= What the exercise asks =
Transcribe verbatim every line from the line containing "Image resolution: width=768" to the end of the entries, including both endpoints. Output nothing beyond those lines.
-- Opening Marker --
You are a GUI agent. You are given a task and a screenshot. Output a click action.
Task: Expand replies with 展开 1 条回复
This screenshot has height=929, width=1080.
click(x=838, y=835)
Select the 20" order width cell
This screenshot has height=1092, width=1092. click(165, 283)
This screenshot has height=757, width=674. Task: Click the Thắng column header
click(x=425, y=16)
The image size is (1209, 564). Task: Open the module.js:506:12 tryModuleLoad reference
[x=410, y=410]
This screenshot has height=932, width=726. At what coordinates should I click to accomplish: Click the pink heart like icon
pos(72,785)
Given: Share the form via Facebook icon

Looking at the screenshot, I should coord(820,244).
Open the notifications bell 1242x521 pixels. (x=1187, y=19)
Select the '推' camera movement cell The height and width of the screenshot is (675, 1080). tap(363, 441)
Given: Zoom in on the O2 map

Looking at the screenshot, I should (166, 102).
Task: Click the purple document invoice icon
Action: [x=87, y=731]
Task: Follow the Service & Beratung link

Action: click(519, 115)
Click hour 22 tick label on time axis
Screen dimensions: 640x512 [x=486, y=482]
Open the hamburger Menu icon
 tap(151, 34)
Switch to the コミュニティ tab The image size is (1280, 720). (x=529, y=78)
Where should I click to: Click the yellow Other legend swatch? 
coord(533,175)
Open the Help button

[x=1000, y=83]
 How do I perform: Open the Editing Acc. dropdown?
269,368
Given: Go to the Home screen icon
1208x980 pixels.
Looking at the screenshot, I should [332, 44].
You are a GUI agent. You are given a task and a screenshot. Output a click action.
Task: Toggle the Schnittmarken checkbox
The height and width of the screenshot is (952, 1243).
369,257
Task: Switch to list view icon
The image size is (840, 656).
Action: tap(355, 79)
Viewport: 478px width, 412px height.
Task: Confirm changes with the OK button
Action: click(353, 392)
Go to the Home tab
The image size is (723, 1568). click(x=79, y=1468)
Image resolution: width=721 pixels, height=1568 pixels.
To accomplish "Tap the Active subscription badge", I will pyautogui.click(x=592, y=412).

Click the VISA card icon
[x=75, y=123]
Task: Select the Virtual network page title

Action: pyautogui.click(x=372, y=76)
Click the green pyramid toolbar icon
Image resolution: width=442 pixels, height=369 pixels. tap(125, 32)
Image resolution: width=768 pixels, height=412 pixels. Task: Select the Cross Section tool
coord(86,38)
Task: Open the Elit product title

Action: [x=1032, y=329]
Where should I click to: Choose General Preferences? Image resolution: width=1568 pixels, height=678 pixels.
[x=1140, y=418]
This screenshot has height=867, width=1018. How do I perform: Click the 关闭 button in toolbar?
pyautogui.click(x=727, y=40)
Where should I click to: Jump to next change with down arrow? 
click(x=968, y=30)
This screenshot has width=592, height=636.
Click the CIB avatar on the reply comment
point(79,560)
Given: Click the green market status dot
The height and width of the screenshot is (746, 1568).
-- Closing Marker --
= Response area =
Image resolution: width=768 pixels, height=412 pixels. Task: Select the Cross Section tool
coord(86,38)
Task: Open the Elit product title

Action: [x=1032, y=329]
Where should I click to: Choose General Preferences? Image resolution: width=1568 pixels, height=678 pixels.
[x=1140, y=418]
This screenshot has height=867, width=1018. How do I perform: Click the 关闭 button in toolbar?
pyautogui.click(x=727, y=40)
Where should I click to: Jump to next change with down arrow? 
click(x=968, y=30)
This screenshot has width=592, height=636.
Click the CIB avatar on the reply comment
point(79,560)
Given: Click the green market status dot
The height and width of the screenshot is (746, 1568).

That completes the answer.